I look at the "live fast" portion differently. By saying that I dont mean he was necessarily wild, I mean the guy packed a lifetimes worth of living into 32 years. He was so busy he rarely had time to sit still, and thats the way he liked it. But dont get me wrong, there are still some pretty wild stories that are true. But yes, most of the myths are pretty overblown. The real story is much better in my opinion.


----------



## Klompton (Jun 27, 2012)

Jdempsey85 said:


> Played the last of us one of THE greatest games of all time.


I agree. I was BLOWN AWAY by it. The older Ive gotten the harder it is for me to sit through a game for very long but I couldnt put that one down and when I beat it I turned right around and played through it again.


----------



## Theron (May 17, 2013)

Klompton said:


> Absolutely. We will figure something out and make sure you get a copy.


Awesome man, looking forward to this more than GTA v to be honest, cant wait to read it!

Looking forward to this more than anything else right now, when do you think i could get it by most likely?


----------



## Klompton (Jun 27, 2012)

http://www.amazon.com/Live-Fast-You...&qid=1377394433&sr=8-1&keywords=9780615805757


----------



## LittleRed (Jun 4, 2013)

Ordered.


----------



## Boogle McDougal (Jun 8, 2012)

I want this book like a hog wants slop. How do I get a signed copy?


----------



## Klompton (Jun 27, 2012)

Send me a pm with your email and when I get the first shipment I will reserve a copy for you.


----------



## Klompton (Jun 27, 2012)

Hi Guys. Amazon just put my book on sale at their website with a deep discount (which is good because it will generate sales and they take the hit) so I would jump on it if you are interested and want to pinch pennies.

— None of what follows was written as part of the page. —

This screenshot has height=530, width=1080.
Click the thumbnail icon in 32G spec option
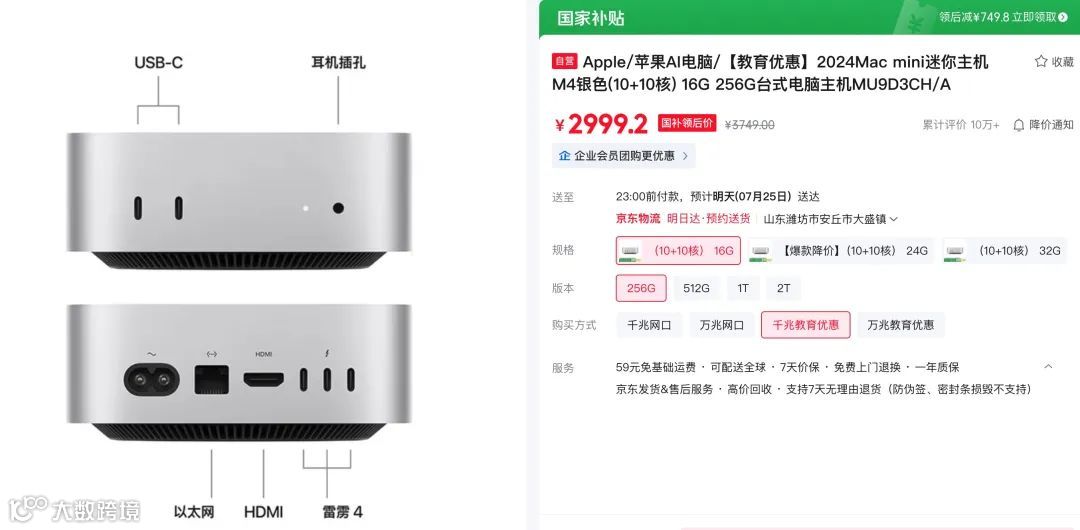[x=953, y=251]
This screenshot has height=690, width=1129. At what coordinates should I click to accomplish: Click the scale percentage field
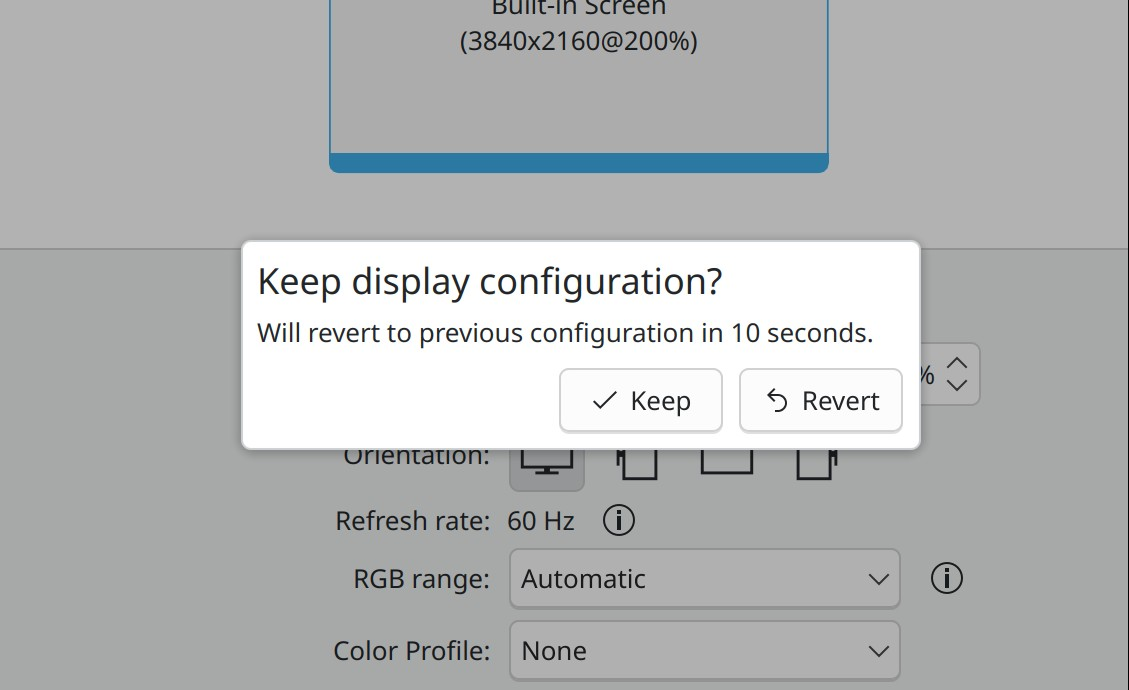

Its a major value.


----------



## turbotime (May 12, 2013)

Buying .


----------



## turbotime (May 12, 2013)

720 pages for 28 bucks......what the! I feel like I'm ripping you off. Are we allowed to spread the word over other sites?


----------



## LittleRed (Jun 4, 2013)

It's massive. Not just thick but big. I threaten neighbors with it.


----------



## O59 (Jul 8, 2012)

LittleRed said:


> It's massive. Not just thick but big. I threaten neighbors with it.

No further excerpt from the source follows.